Eventually that suffering broke him down.  He is only human.  In the second film, Kaji becomes angry, sometimes irrationally so, lashing out at his persecutors and I wanted to have another session with him.  I understand why he is angry.  He is angry because his body cannot endure such suffering anymore.  He is angry because he cannot endure the irrational punishment any more.  But I’d like to remind him of the result of his anger. His anger wouldn’t create compassion for the lowly, nor would it force the oppressor’s hand.  In fact, he is undermining his own compassion, for he fails to see that the oppressors are enslaved by their own actions and that they need deliverance as much as the lowly do.  Perhaps he can’t help it, but if he can, he should control it, for other’s sake.

In the third film, Kaji cannot forgive himself for his own acts of oppression.  Again, I understand, as I too have oppressed and beat myself with guilt.  What I wanted to comfort him with was that the system of power makes it all too easy to oppress those who are weak.  We can oppress with a word, with a glance, or by simply ignoring the lowly.  We must resist those impulses, but we will slip into them.  When we do, we cannot beat ourselves up because of our failings in a system of destruction, but resolve never to do it again.  We must remain strong so as to both help the needy and fight the system of injustice.  And it is easy to fall into the trap of weakening ourselves with shame or a too-quick-surrender.

Finally, Kaji snaps and takes his vengeance out on one who caused the death of the lowly.

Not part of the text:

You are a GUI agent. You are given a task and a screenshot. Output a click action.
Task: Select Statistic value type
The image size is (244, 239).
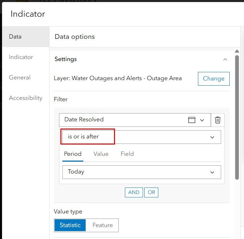click(70, 225)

Again, I wish I could have spoken to him, even yelled at him.  Take your vengeance out by changing the world!  See your ideal flourish!  Look at the long view-- he isn't the problem, and you can't take vengeance out on a system.  You are just participating in the system by being the criminal against it.  You are fitting into their idea of you!  I don't know that he would listen to me, though. 

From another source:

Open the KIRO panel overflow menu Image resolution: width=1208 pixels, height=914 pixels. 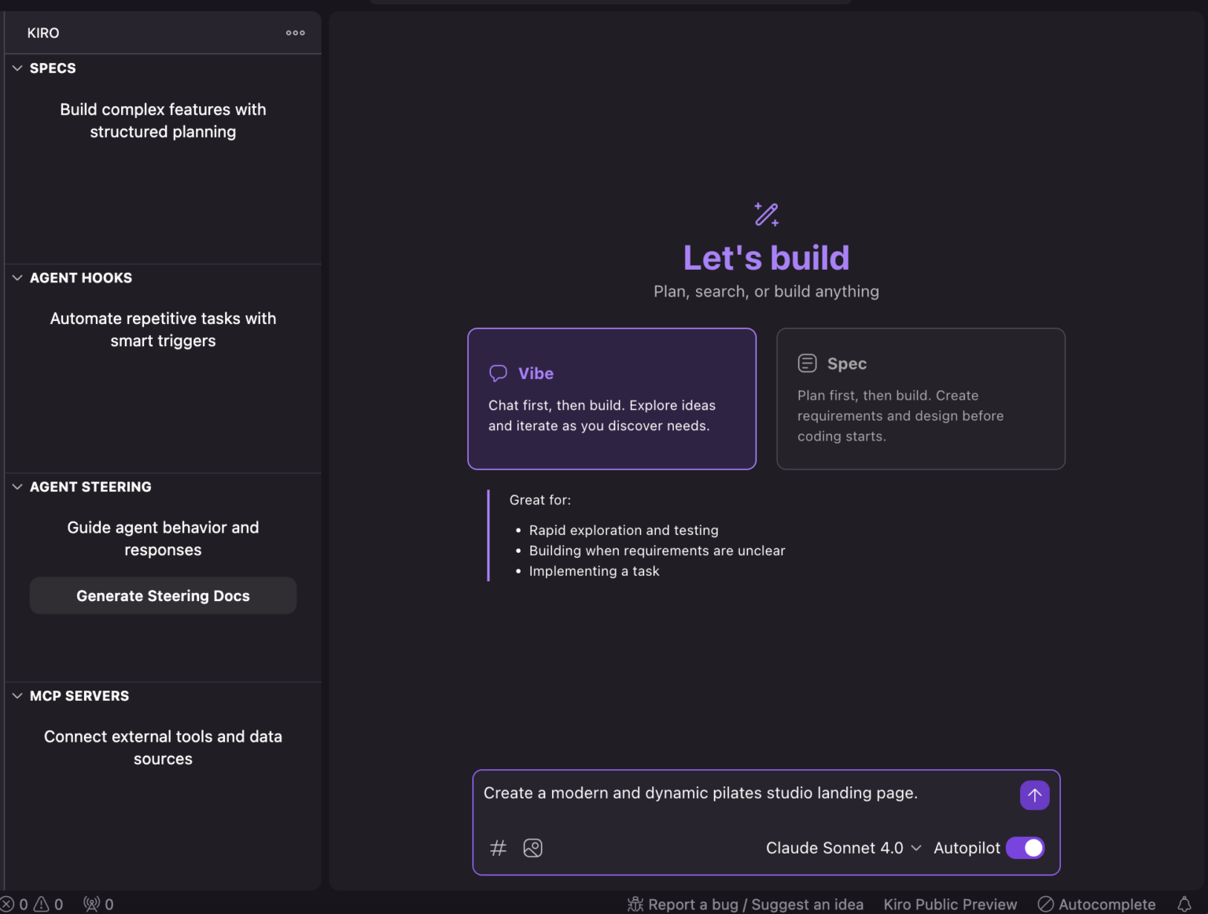[295, 32]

What kept Kaji going, waking up each day, was the thought of going home to his wife.  My home is even more distant than his: I see a world of justice, a world where the poor aren’t oppressed, a world where governments and religions are organized around compassion instead of a false sense of justice.  My home is where the poorest of the poor have a home and a comfort and can contribute creatively to society. 

Now I’m going to get all religious on you, that the film never went.  In this view of the world, Kaji had to go mad.  His hope was pointless.  In fact, in the third film there are hints that his wife was probably raped, beaten, starved or sold her virtue for food, possibly dead.  The home that Kaji longed for probably wasn’t there. 

In Christianity, we are told that we will get to the end of our lives and not find this home we seek, a world of justice and hope for the lowly.  The next world is where we will find it, and those who gave mercy and suffered for would get a second chance at life, successfully creating a just world that could not be done in this life.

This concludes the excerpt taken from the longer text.